## Saved data entries
◇ ◇ ◇ ◇

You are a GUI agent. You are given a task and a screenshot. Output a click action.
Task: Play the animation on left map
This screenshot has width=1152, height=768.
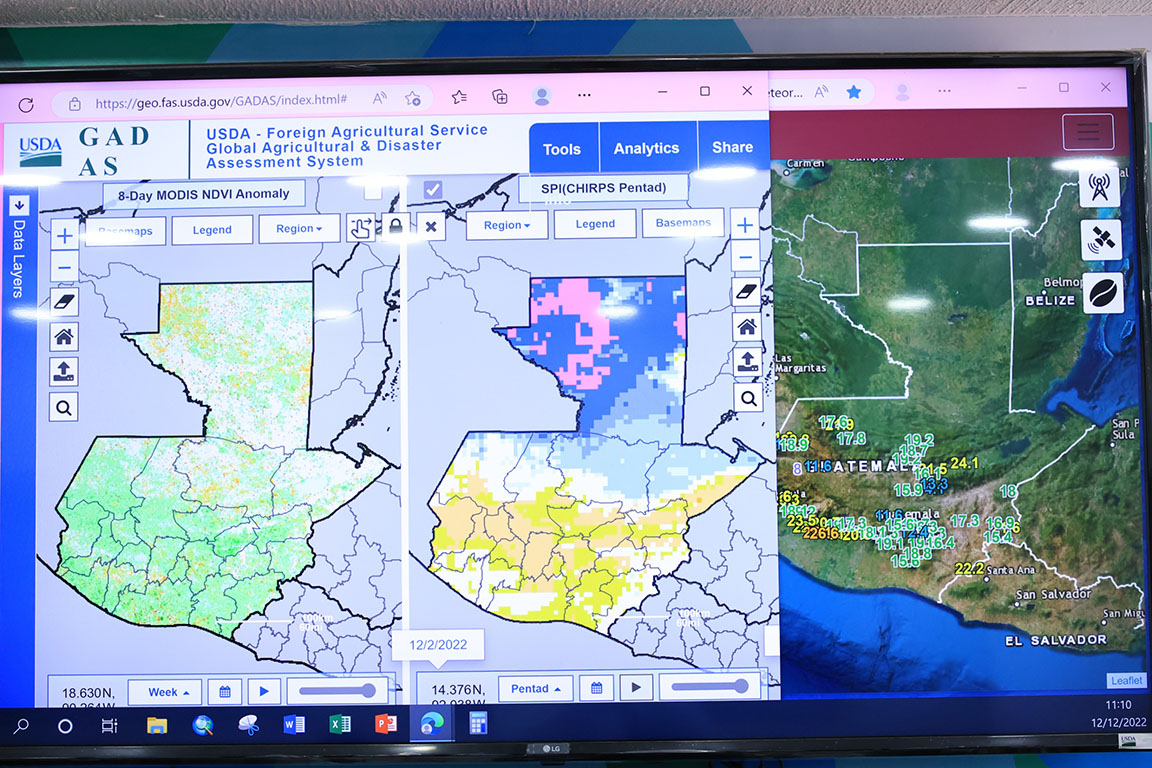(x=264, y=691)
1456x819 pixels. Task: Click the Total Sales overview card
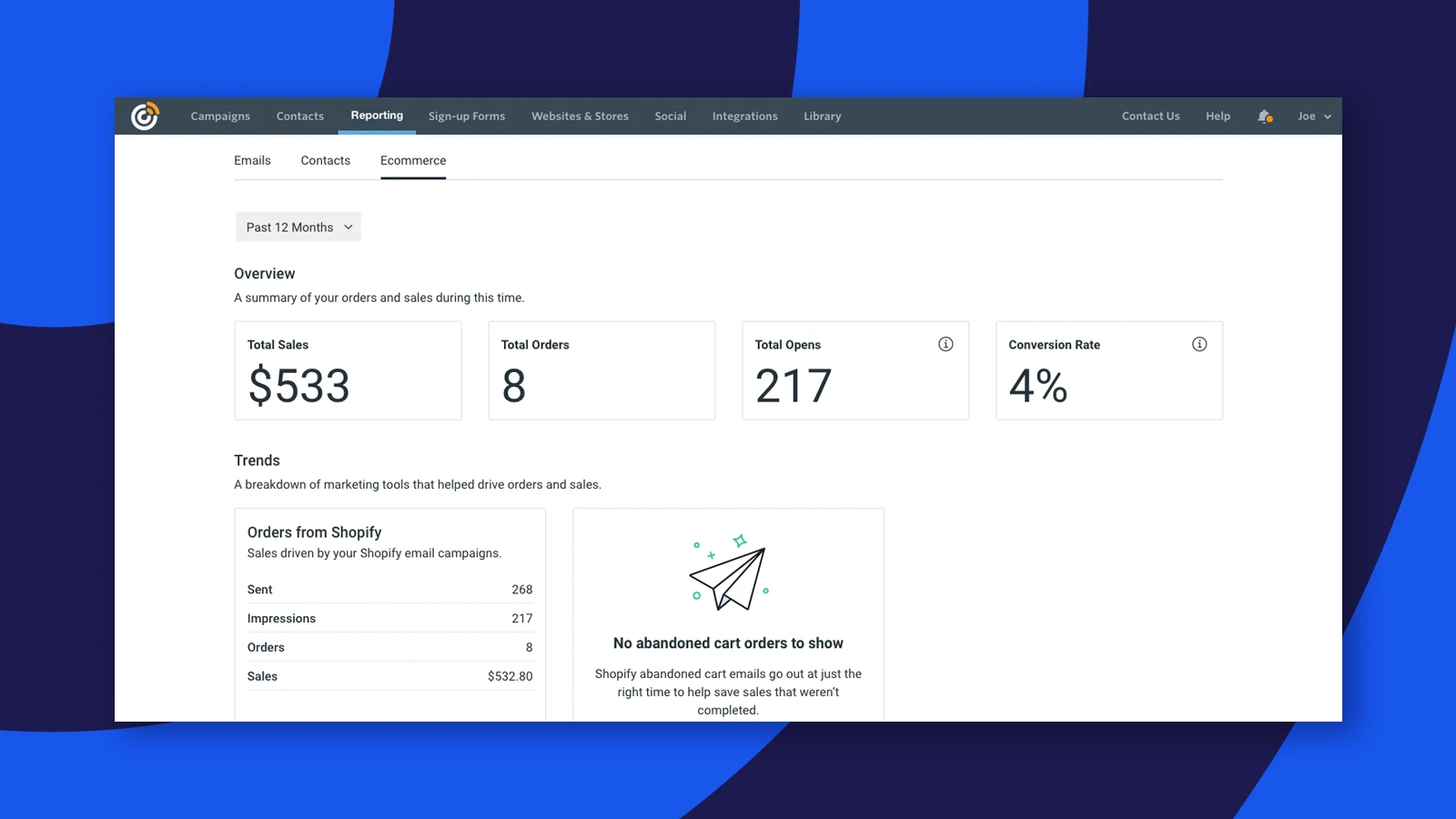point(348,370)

◇ ◇ ◇ ◇

## Work order
Leave out every picture and transcribe the remaining entries exactly.

## Answer section
You are a GUI agent. You are given a task and a screenshot. Output a click action.
Task: Play the animation on left map
This screenshot has width=1152, height=768.
(x=264, y=691)
1456x819 pixels. Task: Click the Total Sales overview card
point(348,370)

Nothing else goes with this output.